#### PROBLEM DESCRIPTION
In the material below, put the lines starting at the one containing "How do I perform: Click 全部" and ending at the one containing "pyautogui.click(x=822, y=50)" into a JSON list of strings, one string per line, with blank lines left out.

#### STORED ROWS
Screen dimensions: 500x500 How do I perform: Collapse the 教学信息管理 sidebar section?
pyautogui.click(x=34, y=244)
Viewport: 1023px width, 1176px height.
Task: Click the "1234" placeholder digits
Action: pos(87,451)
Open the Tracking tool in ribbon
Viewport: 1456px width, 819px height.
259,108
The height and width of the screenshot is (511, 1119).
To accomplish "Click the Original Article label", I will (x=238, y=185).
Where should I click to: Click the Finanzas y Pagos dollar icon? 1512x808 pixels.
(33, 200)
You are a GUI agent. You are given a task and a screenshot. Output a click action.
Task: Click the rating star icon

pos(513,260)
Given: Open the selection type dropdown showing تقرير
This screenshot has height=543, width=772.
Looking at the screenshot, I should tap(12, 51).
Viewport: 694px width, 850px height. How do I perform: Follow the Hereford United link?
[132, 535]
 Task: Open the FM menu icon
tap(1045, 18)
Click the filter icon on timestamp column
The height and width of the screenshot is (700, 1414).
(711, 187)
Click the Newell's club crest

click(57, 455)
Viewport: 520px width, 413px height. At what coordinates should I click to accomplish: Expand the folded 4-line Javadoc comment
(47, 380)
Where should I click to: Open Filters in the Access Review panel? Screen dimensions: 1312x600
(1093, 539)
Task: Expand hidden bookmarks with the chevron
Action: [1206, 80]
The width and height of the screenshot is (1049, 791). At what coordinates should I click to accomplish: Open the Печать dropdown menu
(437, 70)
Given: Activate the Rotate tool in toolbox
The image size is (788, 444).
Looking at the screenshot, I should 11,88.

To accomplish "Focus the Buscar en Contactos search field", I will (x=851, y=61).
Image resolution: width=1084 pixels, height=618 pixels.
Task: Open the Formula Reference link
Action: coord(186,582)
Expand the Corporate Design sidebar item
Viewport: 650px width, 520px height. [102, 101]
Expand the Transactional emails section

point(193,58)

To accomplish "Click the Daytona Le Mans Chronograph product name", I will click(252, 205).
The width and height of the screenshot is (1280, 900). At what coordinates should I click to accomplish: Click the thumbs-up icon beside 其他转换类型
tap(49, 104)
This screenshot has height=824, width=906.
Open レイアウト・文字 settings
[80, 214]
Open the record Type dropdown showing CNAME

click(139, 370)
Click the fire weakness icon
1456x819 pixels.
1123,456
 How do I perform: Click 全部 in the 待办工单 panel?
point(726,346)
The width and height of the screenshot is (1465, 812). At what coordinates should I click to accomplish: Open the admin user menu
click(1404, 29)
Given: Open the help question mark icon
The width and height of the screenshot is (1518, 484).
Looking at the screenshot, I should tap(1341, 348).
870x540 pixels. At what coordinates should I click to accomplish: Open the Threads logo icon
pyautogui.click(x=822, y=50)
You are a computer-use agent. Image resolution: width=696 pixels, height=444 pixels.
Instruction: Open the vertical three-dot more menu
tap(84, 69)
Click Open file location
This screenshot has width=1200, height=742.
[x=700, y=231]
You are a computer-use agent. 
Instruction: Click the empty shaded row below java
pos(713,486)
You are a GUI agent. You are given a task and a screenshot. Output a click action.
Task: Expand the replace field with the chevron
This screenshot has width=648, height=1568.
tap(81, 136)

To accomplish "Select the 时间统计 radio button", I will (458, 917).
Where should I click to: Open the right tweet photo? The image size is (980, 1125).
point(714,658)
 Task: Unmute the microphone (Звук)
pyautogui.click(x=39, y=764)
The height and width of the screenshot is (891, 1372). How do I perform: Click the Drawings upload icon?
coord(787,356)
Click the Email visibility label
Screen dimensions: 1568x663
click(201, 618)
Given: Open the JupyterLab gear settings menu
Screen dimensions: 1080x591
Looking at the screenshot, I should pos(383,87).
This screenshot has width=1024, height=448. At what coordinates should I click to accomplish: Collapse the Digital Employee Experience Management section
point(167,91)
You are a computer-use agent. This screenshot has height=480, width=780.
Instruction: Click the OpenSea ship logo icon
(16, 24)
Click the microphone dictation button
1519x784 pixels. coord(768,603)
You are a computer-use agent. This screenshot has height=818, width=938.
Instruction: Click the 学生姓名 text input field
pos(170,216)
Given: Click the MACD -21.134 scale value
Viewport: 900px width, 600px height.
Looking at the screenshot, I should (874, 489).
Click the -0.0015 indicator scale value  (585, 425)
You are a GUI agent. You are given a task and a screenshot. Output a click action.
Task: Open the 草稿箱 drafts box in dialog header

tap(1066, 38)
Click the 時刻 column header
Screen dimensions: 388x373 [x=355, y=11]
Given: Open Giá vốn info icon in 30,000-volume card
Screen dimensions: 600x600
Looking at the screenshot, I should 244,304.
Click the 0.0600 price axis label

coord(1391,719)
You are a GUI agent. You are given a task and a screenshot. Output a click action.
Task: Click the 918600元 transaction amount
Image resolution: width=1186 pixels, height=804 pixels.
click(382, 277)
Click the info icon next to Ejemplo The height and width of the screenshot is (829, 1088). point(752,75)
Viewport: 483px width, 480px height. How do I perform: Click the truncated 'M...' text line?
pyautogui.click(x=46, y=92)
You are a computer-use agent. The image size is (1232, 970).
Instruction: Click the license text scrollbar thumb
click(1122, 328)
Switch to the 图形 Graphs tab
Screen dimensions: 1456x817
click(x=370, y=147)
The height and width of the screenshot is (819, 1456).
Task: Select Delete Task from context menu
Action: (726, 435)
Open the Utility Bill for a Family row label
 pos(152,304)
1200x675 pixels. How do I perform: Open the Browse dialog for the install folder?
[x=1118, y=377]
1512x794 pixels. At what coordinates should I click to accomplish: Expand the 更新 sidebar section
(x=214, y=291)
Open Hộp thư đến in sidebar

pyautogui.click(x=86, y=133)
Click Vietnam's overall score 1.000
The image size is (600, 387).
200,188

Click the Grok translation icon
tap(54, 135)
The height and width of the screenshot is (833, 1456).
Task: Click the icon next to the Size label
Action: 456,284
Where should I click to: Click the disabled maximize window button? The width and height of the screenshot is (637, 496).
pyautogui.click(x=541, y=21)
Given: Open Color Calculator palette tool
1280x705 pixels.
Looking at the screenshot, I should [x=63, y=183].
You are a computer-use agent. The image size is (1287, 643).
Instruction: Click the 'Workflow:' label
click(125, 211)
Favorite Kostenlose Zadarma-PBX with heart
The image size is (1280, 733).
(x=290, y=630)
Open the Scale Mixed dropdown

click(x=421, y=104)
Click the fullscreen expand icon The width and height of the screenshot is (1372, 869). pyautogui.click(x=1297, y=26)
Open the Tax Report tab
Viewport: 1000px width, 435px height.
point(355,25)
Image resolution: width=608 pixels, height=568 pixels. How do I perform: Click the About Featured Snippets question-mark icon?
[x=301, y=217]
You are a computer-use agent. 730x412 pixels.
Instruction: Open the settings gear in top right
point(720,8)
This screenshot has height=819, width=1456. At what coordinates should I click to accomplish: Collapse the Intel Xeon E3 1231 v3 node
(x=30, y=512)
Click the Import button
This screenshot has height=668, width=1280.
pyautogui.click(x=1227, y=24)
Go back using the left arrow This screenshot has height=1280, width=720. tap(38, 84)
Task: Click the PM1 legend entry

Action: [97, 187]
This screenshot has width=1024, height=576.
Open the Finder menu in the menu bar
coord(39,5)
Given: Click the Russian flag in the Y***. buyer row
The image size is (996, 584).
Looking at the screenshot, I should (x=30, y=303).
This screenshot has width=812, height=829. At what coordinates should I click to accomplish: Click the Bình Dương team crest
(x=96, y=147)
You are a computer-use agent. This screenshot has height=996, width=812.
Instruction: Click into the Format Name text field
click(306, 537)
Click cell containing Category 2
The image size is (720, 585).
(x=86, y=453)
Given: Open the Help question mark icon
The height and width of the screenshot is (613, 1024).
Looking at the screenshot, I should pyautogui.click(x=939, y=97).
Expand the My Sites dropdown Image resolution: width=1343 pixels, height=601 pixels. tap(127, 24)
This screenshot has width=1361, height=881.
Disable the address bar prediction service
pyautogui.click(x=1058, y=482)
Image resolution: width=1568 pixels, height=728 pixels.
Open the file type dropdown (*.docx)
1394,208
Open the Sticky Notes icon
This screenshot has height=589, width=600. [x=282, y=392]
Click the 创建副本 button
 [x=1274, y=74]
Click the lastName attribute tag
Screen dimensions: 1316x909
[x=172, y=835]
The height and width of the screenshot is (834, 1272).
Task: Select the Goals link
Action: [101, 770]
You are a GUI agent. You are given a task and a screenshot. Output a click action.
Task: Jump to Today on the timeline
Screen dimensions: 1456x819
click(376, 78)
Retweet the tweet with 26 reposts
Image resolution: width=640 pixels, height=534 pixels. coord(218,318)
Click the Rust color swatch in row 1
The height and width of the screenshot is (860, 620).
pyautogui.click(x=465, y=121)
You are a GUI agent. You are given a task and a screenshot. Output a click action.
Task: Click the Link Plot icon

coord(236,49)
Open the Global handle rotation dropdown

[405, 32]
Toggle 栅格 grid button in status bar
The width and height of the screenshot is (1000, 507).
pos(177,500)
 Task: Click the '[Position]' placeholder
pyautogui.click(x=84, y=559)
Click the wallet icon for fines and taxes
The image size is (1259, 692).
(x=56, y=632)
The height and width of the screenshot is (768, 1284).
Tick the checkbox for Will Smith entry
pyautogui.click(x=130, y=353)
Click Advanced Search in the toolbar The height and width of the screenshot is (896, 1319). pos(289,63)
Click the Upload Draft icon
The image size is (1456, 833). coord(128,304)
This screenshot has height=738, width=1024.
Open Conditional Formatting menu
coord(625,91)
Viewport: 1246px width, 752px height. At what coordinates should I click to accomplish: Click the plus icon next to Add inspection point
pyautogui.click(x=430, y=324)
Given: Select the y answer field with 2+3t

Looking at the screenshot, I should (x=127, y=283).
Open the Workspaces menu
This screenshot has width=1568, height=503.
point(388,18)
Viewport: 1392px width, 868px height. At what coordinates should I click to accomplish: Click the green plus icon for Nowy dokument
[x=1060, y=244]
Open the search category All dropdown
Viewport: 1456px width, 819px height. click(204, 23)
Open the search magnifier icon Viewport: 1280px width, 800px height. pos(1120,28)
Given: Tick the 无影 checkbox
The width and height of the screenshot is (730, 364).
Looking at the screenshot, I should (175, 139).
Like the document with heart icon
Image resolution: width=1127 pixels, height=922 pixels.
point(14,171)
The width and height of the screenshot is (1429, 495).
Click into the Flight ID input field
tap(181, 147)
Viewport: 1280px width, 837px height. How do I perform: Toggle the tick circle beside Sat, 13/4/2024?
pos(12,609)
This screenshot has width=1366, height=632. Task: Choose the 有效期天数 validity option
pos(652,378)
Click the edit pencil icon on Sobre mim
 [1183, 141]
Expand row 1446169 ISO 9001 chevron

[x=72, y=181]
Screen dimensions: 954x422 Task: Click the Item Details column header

#### WORKED ANSWER
[
  " How do I perform: Click 全部 in the 待办工单 panel?",
  "point(726,346)",
  "The width and height of the screenshot is (1465, 812). At what coordinates should I click to accomplish: Open the admin user menu",
  "click(1404, 29)",
  "Given: Open the help question mark icon",
  "The width and height of the screenshot is (1518, 484).",
  "Looking at the screenshot, I should tap(1341, 348).",
  "870x540 pixels. At what coordinates should I click to accomplish: Open the Threads logo icon",
  "pyautogui.click(x=822, y=50)"
]